● **Source text**:

* Start *

So, before you test some theory, make sure your testing props are the right ones. Okay, rant over, on to the fun.

Medieval clothing

Same as slinging in modern clothing. There are details that differ, sure, but they are so minor (sweat absorption, thickness of fabric, inner and outer clothes as opposed to just a shirt) they don’t really matter.
Just about the only exception to that are some of the fancier clothes, usually for nobility, that have extremely wide sleeves. They are not for slinging in, but then and again, they are not for doing anything in – except looking imposing – so we can safely ignore them.
There is a final addendum – those among you who know medieval clothes are already aware, but… cloaks. They are not for moving in, fighting in or doing anything in. You can do so in a pinch, but you’d be better off to discard said cloak.
Cloaks are traveling clothes meant as winter jackets and raincoats, and occasionally as ceremonial garb. Use them outside of that, and you will have a bad time.
Also, hoods are fine for slinging in, but they aren’t worn the way you think they are where they cover your peripheral vision.

Gloves

First thing that needs to be said is that the period use of gloves to not damage your hands by splinters or labor wasn’t a thing. Most of the people did manual labor, and therefore had leathery hands – you can see those even today with some professions – and those don’t need gloves as much as we do. Early medieval period reenactors should be especially vigilant in this, mail mittens weren’t a thing yet and leather gloves were exception, not the norm, to wear in battle.
That said, some mercy is to be extended to reenactors, because ungloved hands aren’t particularly safe from blisters and swords, but we must keep in mind it’s a modern concession to health, not a period practice.
There is no drop in accuracy or speed when wearing leather gloves, and the effects of plate gauntlets are minor at best. The worst issue is that some of the plate gauntlet models have overlapping plates that could snag your finger loop a little, and that’s a minor issue, easily fixed.
That said, there are some gloves that would get in the way – integral mail and padded mittens have bits hanging off of your hand even when you slip your hand out of them, and mittens in general usually don’t let you sling at all.

Shields

It is possible to do, you can even reload your sling without exposing any of your bits to the enemy. That said, your rate of fire will suffer fiercely.
What’s worse, it affects your form. You can’t step out and you have to have your left arm out there, either stretched out or braced against your chest (former for lighter shields, latter for heavier ones), statically – if you do not do this, you will be not covered by a shield for some periods of time, while being shot at. All of it will mess with your form.
This is where underhand comes in really handy – unless you step during it, you can do all of the motions behind the shield with almost no effort.
From personal experience, underhand felt a little off, but was serviceable in its accuracy, figure eight suffered quite a bit and had the added issue of a different startup motion, since shield was in the way. The figure eight style I use also has my hand moving down and right to left on release – right to where the shield is if I have my shield hand stretched out. All of these factors were solvable by making slight modification to where I held the shield or how I moved the sling, but they did have to be solved.

* End *

● **Record extracts**:
* Start *

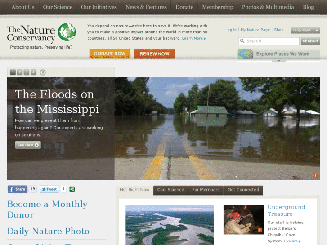Switch to slide 3 in slideshow
The image size is (327, 245).
click(27, 72)
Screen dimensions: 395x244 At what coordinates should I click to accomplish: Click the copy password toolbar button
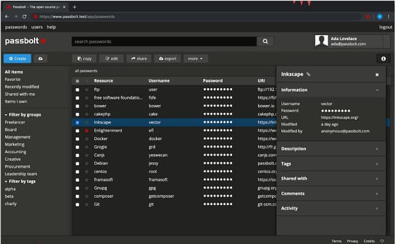point(85,59)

* End *

● **Work to do**:
(a) According to the slinging passage, what are cloaks meant as?
(b) Rewrite the span of the slinging passage between "That said, some" and "a period practice.", inclusive, swapping in "cuts" for "blisters".
Leave the items out of consideration entirely.

● **Responses in order**:
(a) Traveling clothes meant as winter jackets and raincoats, and occasionally as ceremonial garb.

(b)
That said, some mercy is to be extended to reenactors, because ungloved hands aren’t particularly safe from cuts and swords, but we must keep in mind it’s a modern concession to health, not a period practice.